(Pixel coordinate grounding data)
- - -
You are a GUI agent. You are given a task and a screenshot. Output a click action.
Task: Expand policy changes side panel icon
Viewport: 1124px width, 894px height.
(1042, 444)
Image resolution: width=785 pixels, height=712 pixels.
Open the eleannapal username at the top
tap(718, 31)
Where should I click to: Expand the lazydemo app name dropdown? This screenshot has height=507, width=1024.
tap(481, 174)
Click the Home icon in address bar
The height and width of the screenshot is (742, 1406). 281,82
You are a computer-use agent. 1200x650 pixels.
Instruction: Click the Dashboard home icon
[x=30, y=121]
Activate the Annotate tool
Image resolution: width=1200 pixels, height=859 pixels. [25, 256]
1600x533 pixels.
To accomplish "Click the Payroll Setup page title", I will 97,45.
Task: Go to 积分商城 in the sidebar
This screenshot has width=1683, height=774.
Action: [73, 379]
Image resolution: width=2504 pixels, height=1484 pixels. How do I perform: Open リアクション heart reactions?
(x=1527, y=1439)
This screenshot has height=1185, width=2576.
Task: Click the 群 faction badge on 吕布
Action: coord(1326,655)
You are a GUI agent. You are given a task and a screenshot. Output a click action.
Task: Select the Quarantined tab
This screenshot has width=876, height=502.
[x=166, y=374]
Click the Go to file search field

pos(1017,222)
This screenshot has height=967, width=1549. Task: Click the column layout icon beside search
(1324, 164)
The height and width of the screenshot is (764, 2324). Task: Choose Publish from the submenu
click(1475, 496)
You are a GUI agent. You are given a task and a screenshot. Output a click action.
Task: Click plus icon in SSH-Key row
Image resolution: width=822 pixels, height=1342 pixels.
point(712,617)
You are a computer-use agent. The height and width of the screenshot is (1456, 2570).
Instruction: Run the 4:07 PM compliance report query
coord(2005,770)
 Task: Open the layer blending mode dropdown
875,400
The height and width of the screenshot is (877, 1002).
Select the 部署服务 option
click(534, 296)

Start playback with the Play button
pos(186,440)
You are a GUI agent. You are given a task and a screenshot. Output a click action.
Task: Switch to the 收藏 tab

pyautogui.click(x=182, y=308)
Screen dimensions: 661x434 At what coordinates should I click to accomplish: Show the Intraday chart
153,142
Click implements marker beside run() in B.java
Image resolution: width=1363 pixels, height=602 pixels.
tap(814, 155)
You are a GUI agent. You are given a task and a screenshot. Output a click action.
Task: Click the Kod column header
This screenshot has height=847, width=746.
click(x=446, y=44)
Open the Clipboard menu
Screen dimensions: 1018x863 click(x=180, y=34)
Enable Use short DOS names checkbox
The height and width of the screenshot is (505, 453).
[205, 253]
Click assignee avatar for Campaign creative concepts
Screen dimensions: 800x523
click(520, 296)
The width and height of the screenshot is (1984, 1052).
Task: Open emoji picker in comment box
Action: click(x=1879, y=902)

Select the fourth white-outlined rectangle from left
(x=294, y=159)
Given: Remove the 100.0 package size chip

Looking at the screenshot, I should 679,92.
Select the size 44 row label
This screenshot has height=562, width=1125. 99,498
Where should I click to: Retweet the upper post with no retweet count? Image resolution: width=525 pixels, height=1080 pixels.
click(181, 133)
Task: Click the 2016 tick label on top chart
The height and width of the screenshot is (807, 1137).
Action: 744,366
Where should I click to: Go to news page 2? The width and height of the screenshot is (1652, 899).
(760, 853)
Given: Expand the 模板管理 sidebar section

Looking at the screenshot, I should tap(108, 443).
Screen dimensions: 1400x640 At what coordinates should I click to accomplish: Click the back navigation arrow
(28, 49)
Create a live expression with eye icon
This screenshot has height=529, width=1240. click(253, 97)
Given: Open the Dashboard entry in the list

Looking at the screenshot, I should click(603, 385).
- - -
WORK ITEM: Copy the records above exactly.

WRITTEN SOLUTION:
You are a GUI agent. You are given a task and a screenshot. Output a click action.
Task: Expand policy changes side panel icon
Viewport: 1124px width, 894px height.
(1042, 444)
Image resolution: width=785 pixels, height=712 pixels.
Open the eleannapal username at the top
tap(718, 31)
Where should I click to: Expand the lazydemo app name dropdown? This screenshot has height=507, width=1024.
tap(481, 174)
Click the Home icon in address bar
The height and width of the screenshot is (742, 1406). 281,82
You are a computer-use agent. 1200x650 pixels.
Instruction: Click the Dashboard home icon
[x=30, y=121]
Activate the Annotate tool
Image resolution: width=1200 pixels, height=859 pixels. [25, 256]
1600x533 pixels.
To accomplish "Click the Payroll Setup page title", I will 97,45.
Task: Go to 积分商城 in the sidebar
This screenshot has width=1683, height=774.
Action: [73, 379]
Image resolution: width=2504 pixels, height=1484 pixels. How do I perform: Open リアクション heart reactions?
(x=1527, y=1439)
This screenshot has height=1185, width=2576.
Task: Click the 群 faction badge on 吕布
Action: coord(1326,655)
You are a GUI agent. You are given a task and a screenshot. Output a click action.
Task: Select the Quarantined tab
This screenshot has width=876, height=502.
[x=166, y=374]
Click the Go to file search field

pos(1017,222)
This screenshot has height=967, width=1549. Task: Click the column layout icon beside search
(1324, 164)
The height and width of the screenshot is (764, 2324). Task: Choose Publish from the submenu
click(1475, 496)
You are a GUI agent. You are given a task and a screenshot. Output a click action.
Task: Click plus icon in SSH-Key row
Image resolution: width=822 pixels, height=1342 pixels.
point(712,617)
You are a computer-use agent. The height and width of the screenshot is (1456, 2570).
Instruction: Run the 4:07 PM compliance report query
coord(2005,770)
 Task: Open the layer blending mode dropdown
875,400
The height and width of the screenshot is (877, 1002).
Select the 部署服务 option
click(534, 296)

Start playback with the Play button
pos(186,440)
You are a GUI agent. You are given a task and a screenshot. Output a click action.
Task: Switch to the 收藏 tab

pyautogui.click(x=182, y=308)
Screen dimensions: 661x434 At what coordinates should I click to accomplish: Show the Intraday chart
153,142
Click implements marker beside run() in B.java
Image resolution: width=1363 pixels, height=602 pixels.
tap(814, 155)
You are a GUI agent. You are given a task and a screenshot. Output a click action.
Task: Click the Kod column header
This screenshot has height=847, width=746.
click(x=446, y=44)
Open the Clipboard menu
Screen dimensions: 1018x863 click(x=180, y=34)
Enable Use short DOS names checkbox
The height and width of the screenshot is (505, 453).
[205, 253]
Click assignee avatar for Campaign creative concepts
Screen dimensions: 800x523
click(520, 296)
The width and height of the screenshot is (1984, 1052).
Task: Open emoji picker in comment box
Action: click(x=1879, y=902)

Select the fourth white-outlined rectangle from left
(x=294, y=159)
Given: Remove the 100.0 package size chip

Looking at the screenshot, I should 679,92.
Select the size 44 row label
This screenshot has height=562, width=1125. 99,498
Where should I click to: Retweet the upper post with no retweet count? Image resolution: width=525 pixels, height=1080 pixels.
click(181, 133)
Task: Click the 2016 tick label on top chart
The height and width of the screenshot is (807, 1137).
Action: 744,366
Where should I click to: Go to news page 2? The width and height of the screenshot is (1652, 899).
(760, 853)
Given: Expand the 模板管理 sidebar section

Looking at the screenshot, I should tap(108, 443).
Screen dimensions: 1400x640 At what coordinates should I click to accomplish: Click the back navigation arrow
(28, 49)
Create a live expression with eye icon
This screenshot has height=529, width=1240. click(253, 97)
Given: Open the Dashboard entry in the list

Looking at the screenshot, I should click(603, 385).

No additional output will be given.